# Can one person play piano AND sing lieder at the same time?



## Dustin (Mar 30, 2012)

Just something I was curious about here. Have any of you ever ran across an example or heard of any one person being able to play the piano and sing the lieder at the same time? It seems like this would be extremely difficult but I don't see why it couldn't be done if you were supremely talented and worked at it.


----------



## joen_cph (Jan 17, 2010)

I haven´t really come across any such recordings, at least.

Hans Eisler´s somehow transcend the category, I think ;-)


----------



## elgar's ghost (Aug 8, 2010)

I might be wrong but don't classical singers usually have to be stood up in order to maximise their vocal capabilities?


----------



## ptr (Jan 22, 2013)

Sure you can! They often did it this way, way back in Schubert's time! Most songs, until the 20th century was written to be performed sitting in the company of Your friends in the music room of Your house or castle. They way Lieder and songs are performed "today" are a completely artificial construct totally out of place, modern singers are generally to pampered and spoiled... 

/ptr


----------



## Dustin (Mar 30, 2012)

ptr said:


> Sure you can! They often did it this way, way back in Schubert's time! Most songs, until the 20th century was written to be performed sitting in the company of Your friends in the music room of Your house or castle. They way Lieder and songs are performed "today" are a completely artificial construct totally out of place, modern singers are generally to pampered and spoiled...
> 
> /ptr


Good point! I guess I totally forgot about the story of Schubert playing Winterreise to his friends and them hating it.


----------



## elgar's ghost (Aug 8, 2010)

ptr said:


> Sure you can! They often did it this way, way back in Schubert's time! Most songs, until the 20th century was written to be performed sitting in the company of Your friends in the music room of Your house or castle. They way Lieder and songs are performed "today" are a completely artificial construct totally out of place, modern singers are generally to pampered and spoiled...
> 
> /ptr


Fair enough - I've just googled some images of a Schubertiade to see how the company was assembled. Mind you, if I wanted to feel pampered and spoiled then I think I'd prefer to take the weight off my feet rather than stand up.


----------



## AST (Oct 8, 2014)

Reminds me of Jose Cura singing and conducting at the same time---at least on recordings.


----------



## ptr (Jan 22, 2013)

AST said:


> Reminds me of Jose Cura singing and conducting at the same time---at least on recordings.

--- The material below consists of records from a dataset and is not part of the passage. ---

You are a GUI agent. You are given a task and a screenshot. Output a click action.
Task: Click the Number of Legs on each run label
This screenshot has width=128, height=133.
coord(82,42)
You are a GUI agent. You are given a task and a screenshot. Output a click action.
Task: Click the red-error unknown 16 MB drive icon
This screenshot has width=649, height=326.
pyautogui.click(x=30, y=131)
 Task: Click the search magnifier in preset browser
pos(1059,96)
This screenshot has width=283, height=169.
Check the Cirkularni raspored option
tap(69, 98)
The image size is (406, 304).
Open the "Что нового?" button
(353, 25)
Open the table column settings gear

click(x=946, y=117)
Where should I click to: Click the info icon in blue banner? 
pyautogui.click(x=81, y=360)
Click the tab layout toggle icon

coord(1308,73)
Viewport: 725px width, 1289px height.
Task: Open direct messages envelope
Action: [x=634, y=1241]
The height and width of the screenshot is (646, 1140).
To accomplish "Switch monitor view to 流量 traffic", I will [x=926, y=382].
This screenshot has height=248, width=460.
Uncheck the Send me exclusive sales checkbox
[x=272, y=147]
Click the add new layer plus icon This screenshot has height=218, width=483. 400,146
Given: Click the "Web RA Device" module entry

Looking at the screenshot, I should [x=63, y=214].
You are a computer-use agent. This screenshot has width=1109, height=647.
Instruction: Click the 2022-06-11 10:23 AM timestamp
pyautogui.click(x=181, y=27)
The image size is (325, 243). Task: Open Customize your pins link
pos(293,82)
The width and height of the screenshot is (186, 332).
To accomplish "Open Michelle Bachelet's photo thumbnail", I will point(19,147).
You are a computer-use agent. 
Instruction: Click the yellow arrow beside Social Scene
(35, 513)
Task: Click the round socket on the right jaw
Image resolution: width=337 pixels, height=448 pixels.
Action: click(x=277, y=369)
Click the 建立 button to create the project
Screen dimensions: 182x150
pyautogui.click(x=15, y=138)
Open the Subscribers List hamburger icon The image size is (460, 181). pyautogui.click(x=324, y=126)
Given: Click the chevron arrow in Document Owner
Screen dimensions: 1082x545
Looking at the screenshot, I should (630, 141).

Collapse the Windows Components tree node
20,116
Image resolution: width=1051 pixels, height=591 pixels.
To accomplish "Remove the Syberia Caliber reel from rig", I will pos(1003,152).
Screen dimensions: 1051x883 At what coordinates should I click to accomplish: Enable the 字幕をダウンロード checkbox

As do composer, conductor and chansonnier *HK Gruber*, I've seen him do this live!

/ptr


----------



## SimonNZ (Jul 12, 2012)

I think there are some old recordings of Reynaldo Hahn singing from the piano


----------



## Figleaf (Jun 10, 2014)

SimonNZ said:


> I think there are some old recordings of Reynaldo Hahn singing from the piano


With a cigarette dangling from his mouth too, it's said. Now that's multitasking!

There's a YouTube video of Richard Tauber accompanying himself in Schubert's Serenade. The set features Liberace style candelabra I seem to recall, which was quite amusingly kitsch!

George Henschel always (or at least frequently?) accompanied himself singing Lieder. Not long ago my son and I were listening to him and discussing the pros and cons of self accompaniment- not that either of us has any special insights, not being musicians ourselves! Henschel had a very fine sense of rhythm which we can hear in Das Wandern, and that rhythmic sense must have had more scope and less potential complication since he was his own accompanist.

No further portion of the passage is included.